Reza tersenyum dan mengangguk.
Kemal dan Reza segera meninggalkan pabrik dan mencari tempat makan yang tidak jauh dari tempat itu.
Dari satu minggu yang lalu, Reza memang sudah memberitahu sang istri untuk menghadiri acara itu malam ini.
****
“Bu Rara, Bu Husna.” Sapa salah seorang guru laki-laki, ketik kedua wanita itu melintas dan hendak berjalan menuju kantin.
Rara dam Husna kerap di sapa beberapa pengajar yang juga mengajar di yayasan itu, terutama mereka di sapa oleh pengajar yang berjenis kelamin laki-laki.

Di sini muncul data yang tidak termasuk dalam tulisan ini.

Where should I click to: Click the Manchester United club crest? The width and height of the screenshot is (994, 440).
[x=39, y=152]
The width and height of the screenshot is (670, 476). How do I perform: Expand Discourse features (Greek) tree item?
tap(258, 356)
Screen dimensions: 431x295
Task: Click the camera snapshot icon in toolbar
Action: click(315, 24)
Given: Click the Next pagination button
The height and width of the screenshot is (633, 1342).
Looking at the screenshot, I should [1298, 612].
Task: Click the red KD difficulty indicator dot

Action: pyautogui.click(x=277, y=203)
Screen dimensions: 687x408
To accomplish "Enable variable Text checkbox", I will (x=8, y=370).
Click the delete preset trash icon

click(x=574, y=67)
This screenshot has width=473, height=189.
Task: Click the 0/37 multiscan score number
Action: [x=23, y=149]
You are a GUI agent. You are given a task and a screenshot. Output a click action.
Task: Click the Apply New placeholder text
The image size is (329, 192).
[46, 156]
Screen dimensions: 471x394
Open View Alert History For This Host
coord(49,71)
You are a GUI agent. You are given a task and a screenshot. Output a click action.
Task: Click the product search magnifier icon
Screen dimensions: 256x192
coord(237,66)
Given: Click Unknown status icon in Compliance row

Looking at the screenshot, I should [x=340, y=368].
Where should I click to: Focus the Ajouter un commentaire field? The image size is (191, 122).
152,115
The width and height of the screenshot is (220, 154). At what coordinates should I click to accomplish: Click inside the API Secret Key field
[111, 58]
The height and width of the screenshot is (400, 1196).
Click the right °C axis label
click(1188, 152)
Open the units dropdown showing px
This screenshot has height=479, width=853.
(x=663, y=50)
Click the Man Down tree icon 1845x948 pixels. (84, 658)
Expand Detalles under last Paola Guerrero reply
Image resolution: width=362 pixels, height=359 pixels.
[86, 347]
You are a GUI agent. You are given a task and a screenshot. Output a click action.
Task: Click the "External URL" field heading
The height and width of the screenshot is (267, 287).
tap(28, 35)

“Bu Rara cantik mau ke kantin?” tanya petugas keamaan yang mereka lewati.
“Iya, Pak.” Rara tersenyum dan mengangguk.
“Bu Husna juga main cantik,” kata petugas keamaan itu lagi.
Husna pun tersenyum senang. “Tuh kan kalau jalan sama Mbak Rara, pasti saya kecipratan dibilang cantik.”
Rara pun tertawa.
“Pokoknya, Mbak Rara ngga boleh bawa bekal lagi dar rumah. Makan di kantin aja bareng aku. Klau bawa bekal harus dua,” kata Husna lagi saat mereka masih berjalan menuju kantin.
“Kok gitu?” tanya Rara.
“Iya karena satunya lagi buat aku. Sedekah buat anak kosan mbak.”
Rara kembali tertawa.
Sudah dua minggu Rara kembali mengajar dan selama satu minggu kemarin ia memang selalu membawa bekal.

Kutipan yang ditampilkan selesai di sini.